• Task inputs:
◆ ◆ ◆ ◆ ◆ ◆ ◆

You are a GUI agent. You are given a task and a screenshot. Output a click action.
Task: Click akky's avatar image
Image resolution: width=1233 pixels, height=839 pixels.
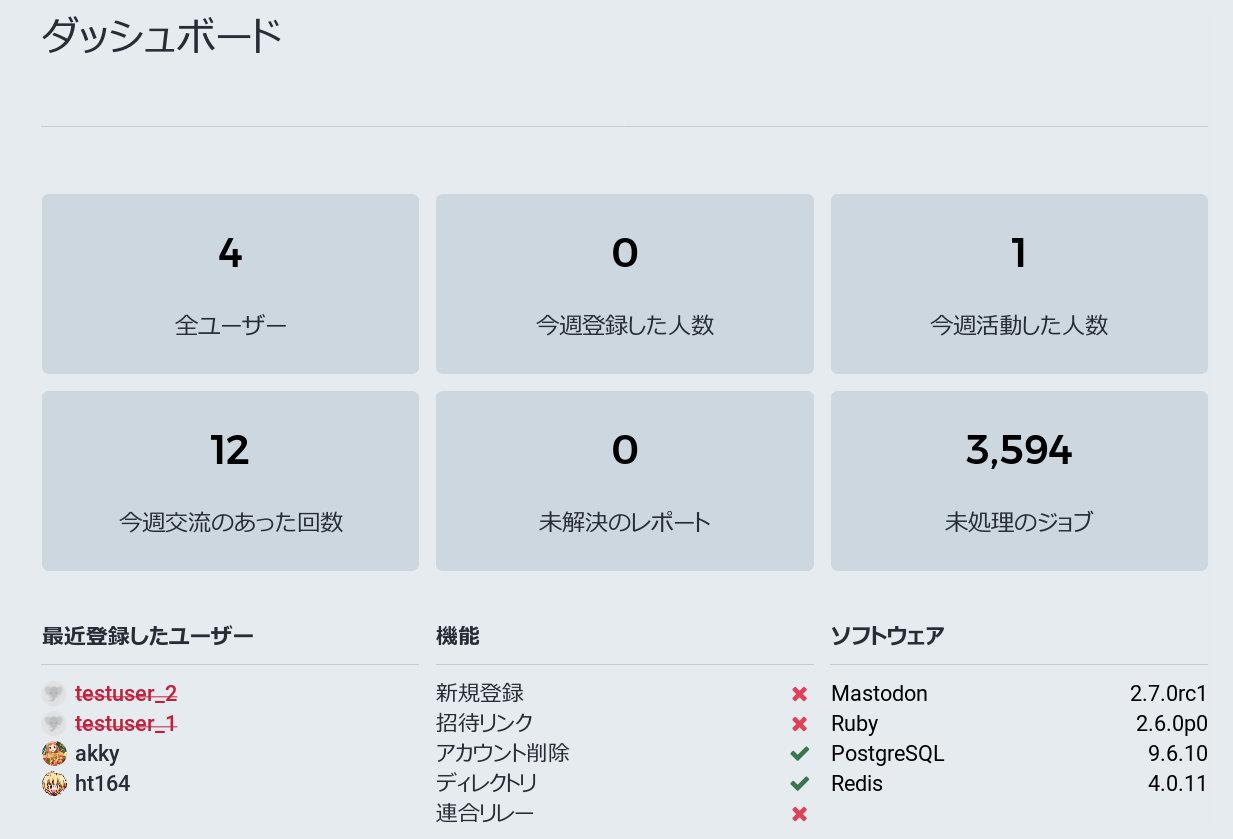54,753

◆ ◆ ◆ ◆ ◆ ◆ ◆

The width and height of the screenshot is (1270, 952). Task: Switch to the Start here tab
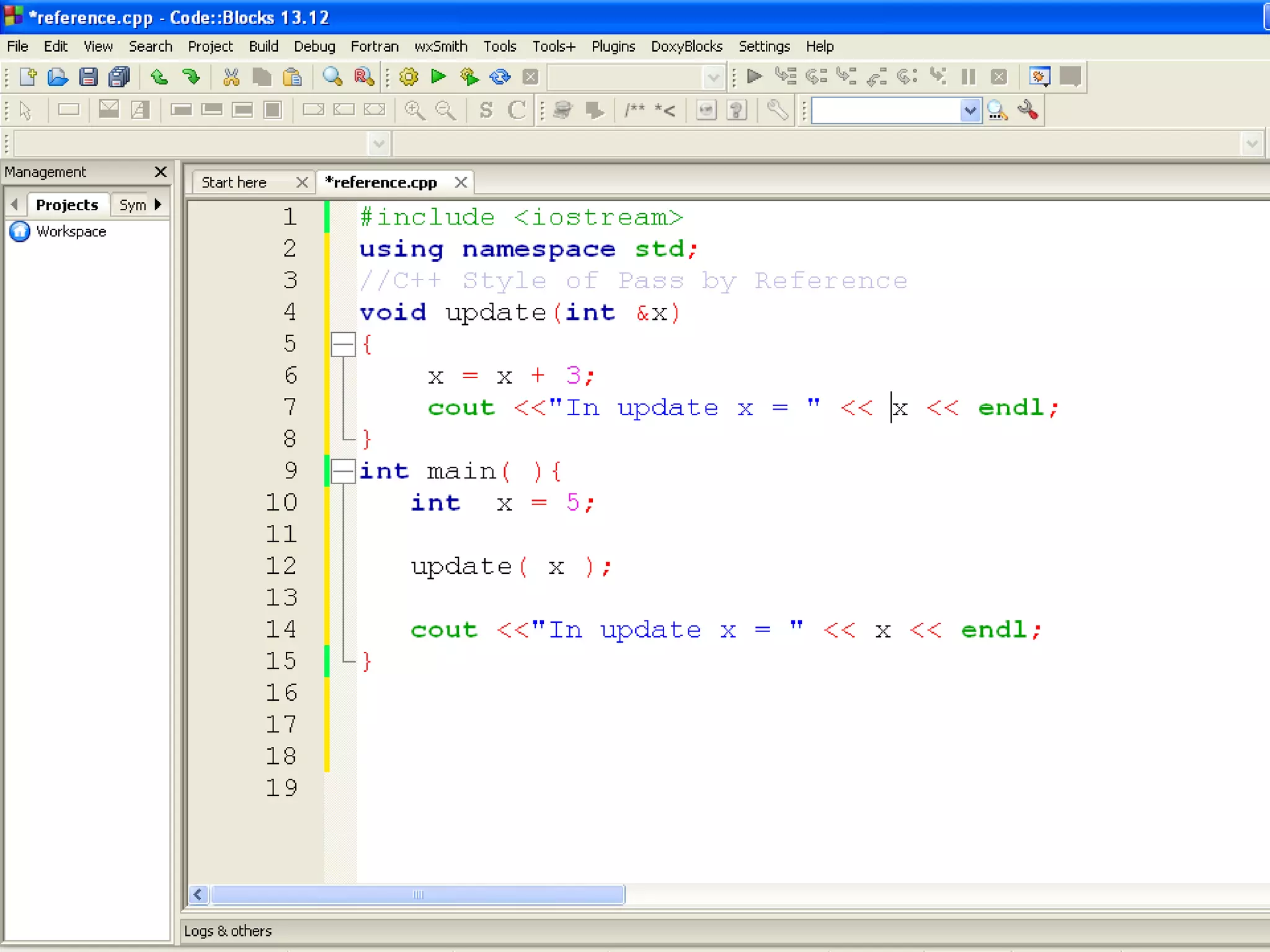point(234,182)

◆ ◆ ◆ ◆ ◆ ◆ ◆

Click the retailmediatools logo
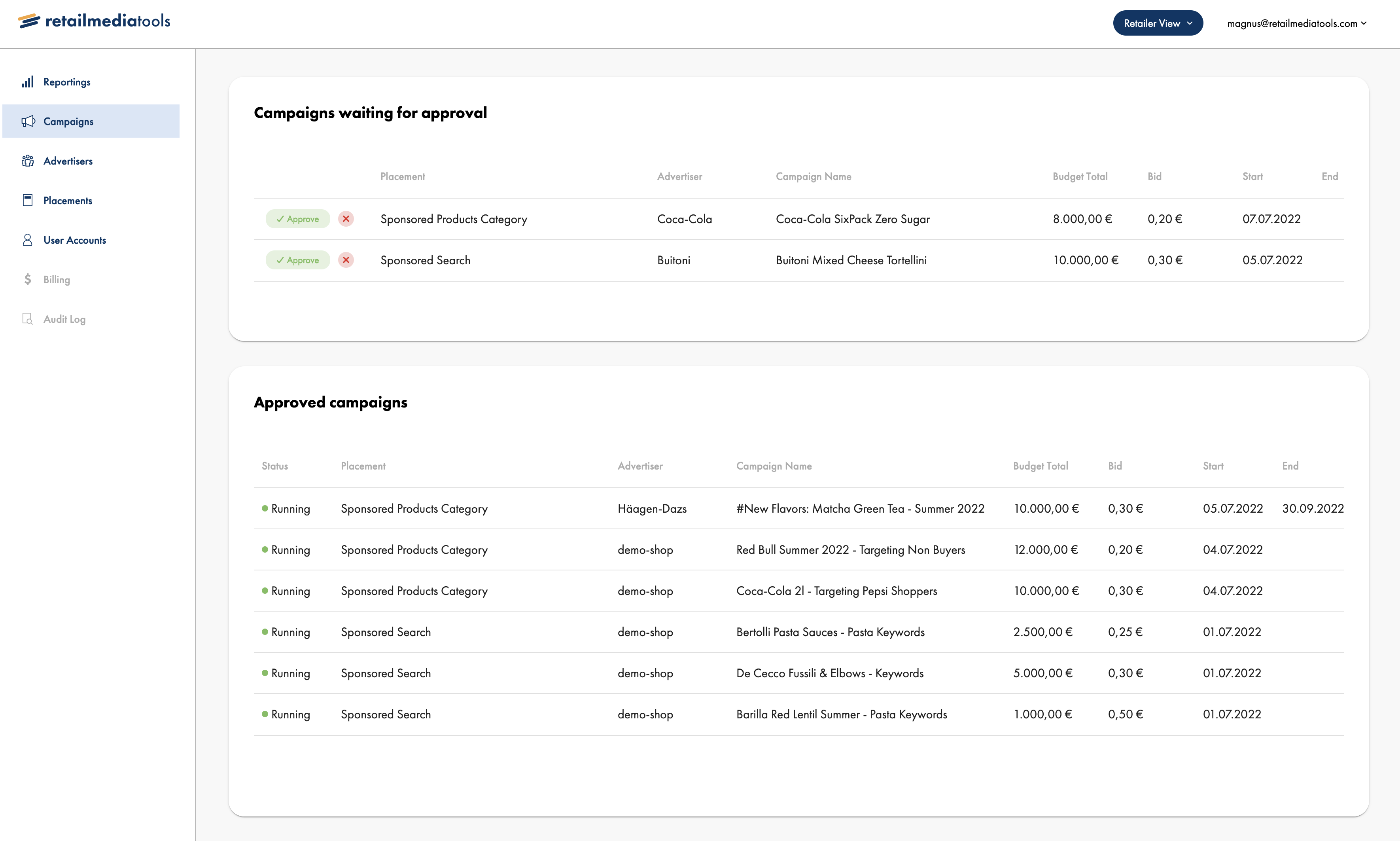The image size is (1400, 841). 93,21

◆ ◆ ◆ ◆ ◆ ◆ ◆

• What the exercise asks:
Copy the items from the line with "The width and" up to and including the line with "point(234,182)", swapping "tab" for "page" and keeping everything else the same. Leave the pictures out.

• Output for this task:
The width and height of the screenshot is (1270, 952). Task: Switch to the Start here page
point(234,182)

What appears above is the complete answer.